Por más que se giró a ver si alguien le
daba la razón o al menos lo miraba por si continuaba con sus estupideces, no
halló más que indiferencia en todas las mesas ante sus exabruptos. Entonces volvió
a su silla y de otro trago se zampó el combinado que le quedaba. Se levantó
nuevamente, como con prisa, se acercó a la barra y pidió otro.
Así que yo le dije a la camarera que permanecía
junto a mí que llamase a la policía.
-“¿Para qué? ¿Crees que va a venir alguien?”
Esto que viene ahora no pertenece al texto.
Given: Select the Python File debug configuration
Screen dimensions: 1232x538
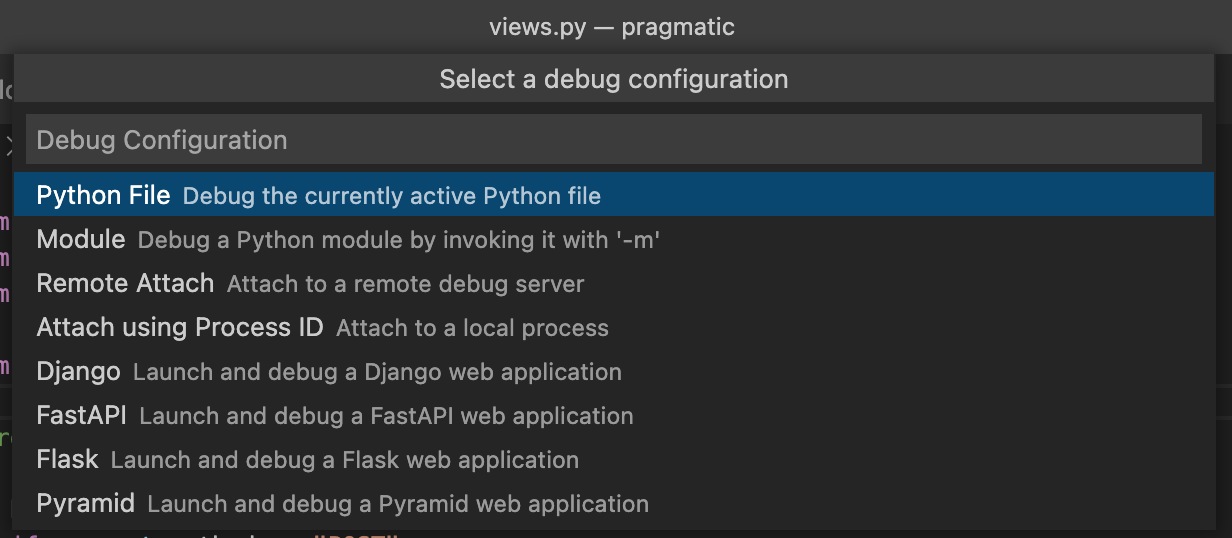Looking at the screenshot, I should point(103,195).
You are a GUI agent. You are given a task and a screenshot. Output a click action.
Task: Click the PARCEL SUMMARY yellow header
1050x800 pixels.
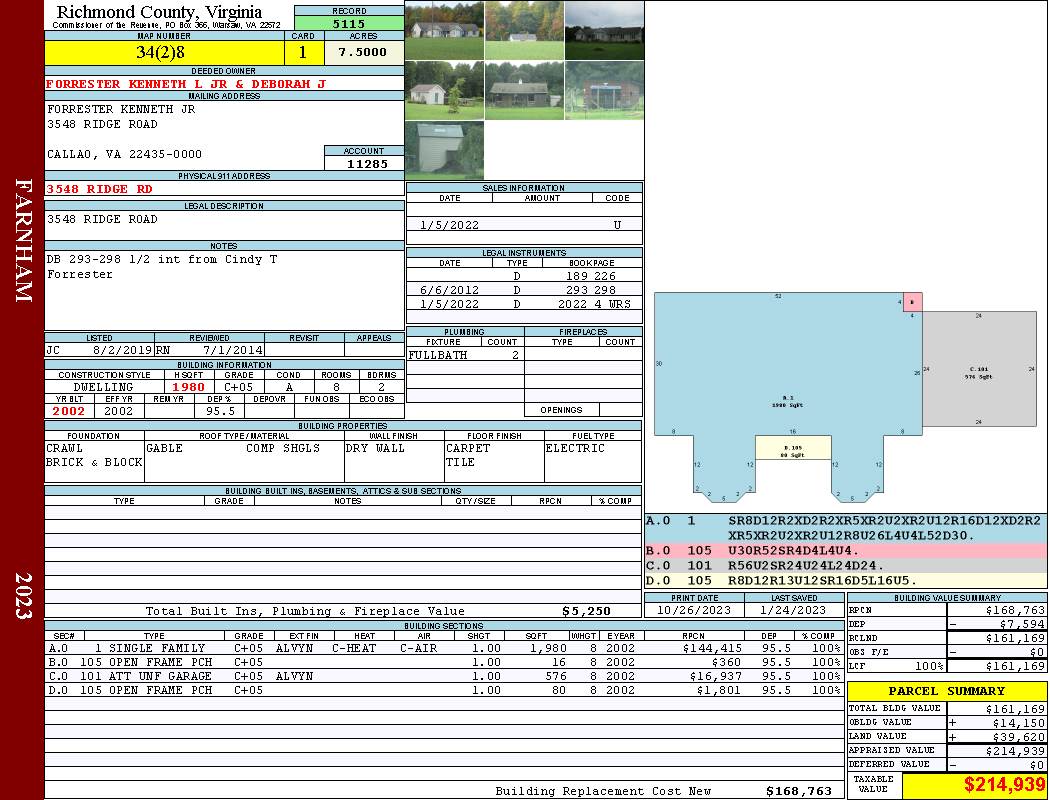tap(947, 692)
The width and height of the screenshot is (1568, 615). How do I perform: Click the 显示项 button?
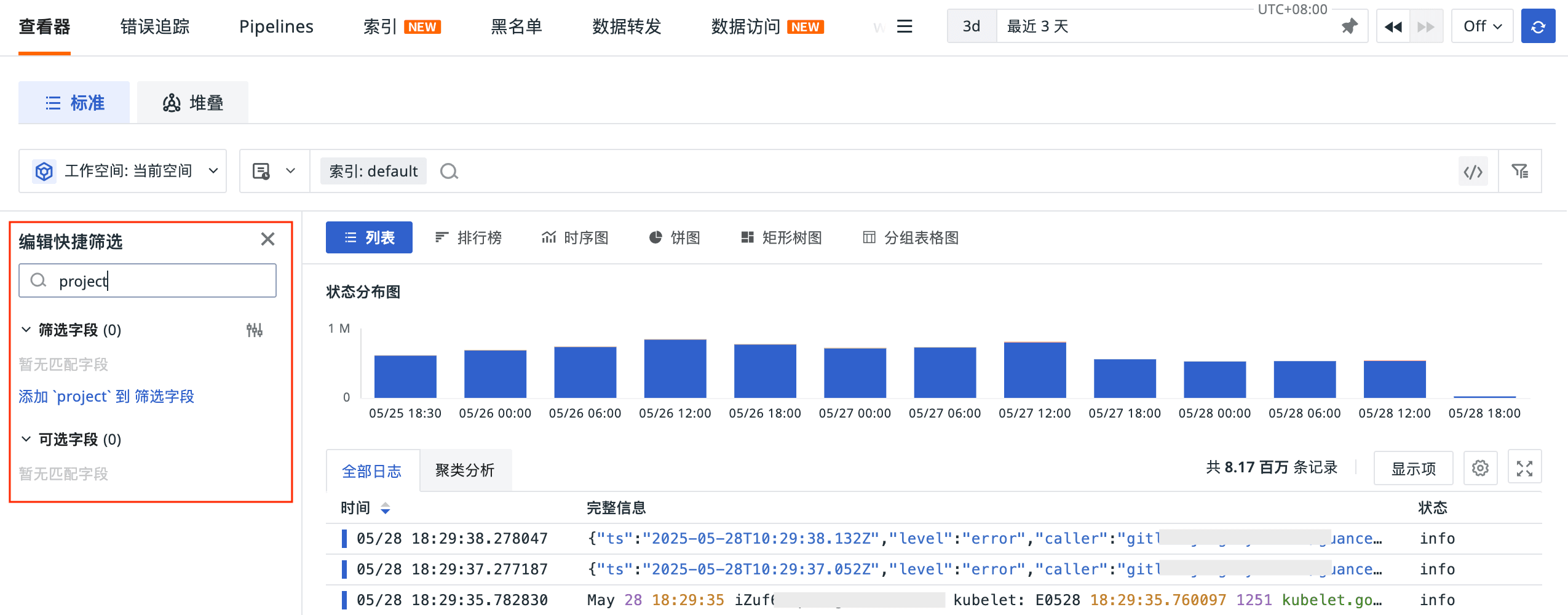1413,469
-“Pues no sé, pero si no lo saben no podrán
hacer nada. Eso seguro”.
-“Que no, que si vienen le dicen cuatro
cosas, él se sube la mascarilla, se van y acto seguido se la quita y los manda
a tomar por el culo desde la puerta, sabiendo que no lo van a oír, y si lo escuchan
no se van a dar la vuelta porque no quieren líos de ese tipo. Luego él entra de
nuevo y sigue al cubalibre”.- Se dio la vuelta y retornó a la barra donde su
compañera estaba sirviendo a aquel mal llamado cliente
Así que sí, pensé. O sea, que si el plan
que tienen algunos hosteleros es este, el de permitir a energúmenos hacer lo
que les da la gana, pues a mí también me da la gana, pero otra. Dejé el vino a
medias, ya pagado cuando me lo sirvieron, le eché un último vistazo al partido
de fútbol que televisaban y me fui con la música a otra parte, donde el
concierto sonase algo mejor.
Hasta hoy no volví a entrar. Y a partir de
mañana, menos. Cierra. Orden del gobierno.
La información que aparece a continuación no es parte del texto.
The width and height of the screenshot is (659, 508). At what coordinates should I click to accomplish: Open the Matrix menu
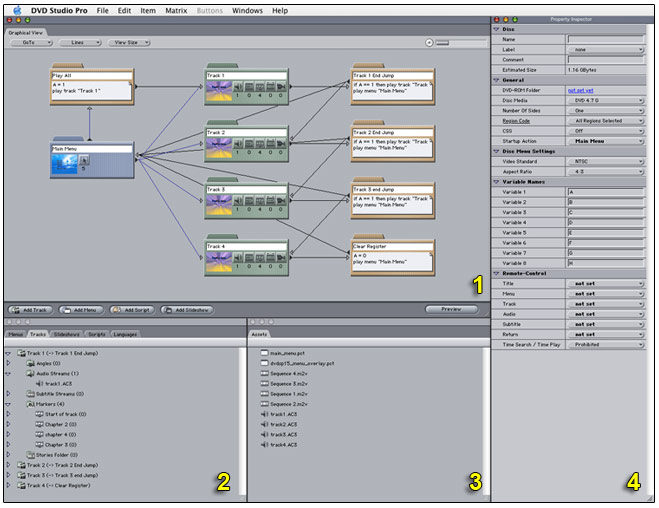[176, 10]
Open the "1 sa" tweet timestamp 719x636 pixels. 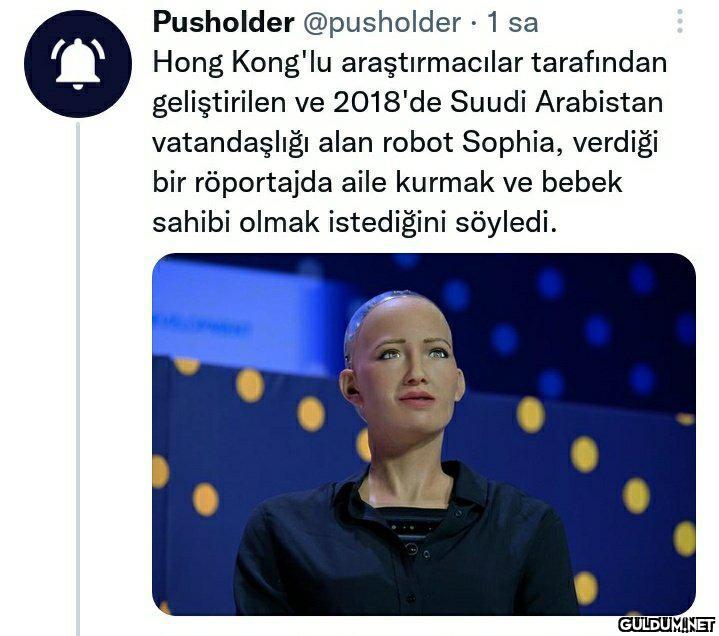click(512, 22)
Hace unos momentos, le pregunté al dueño
que de qué se extrañan en la hostelería porque les cierren los negocios. Saben
bien por qué. Es verdad que pagan algunos justos por la mayoría de pecadores,
pero si ellos no quieren ponerse las pilas, pues que no se quejen luego.
Permiten conductas incívicas y se defienden con que ellos no son la poli para
echar a nadie ni llamarles la atención.
Pues bien, si así lo hacen, así les va. Que
no lloren por no haber sabido defender lo suyo, porque entre ellos hay muchos
culpables. Y si no, compruébenlo ustedes.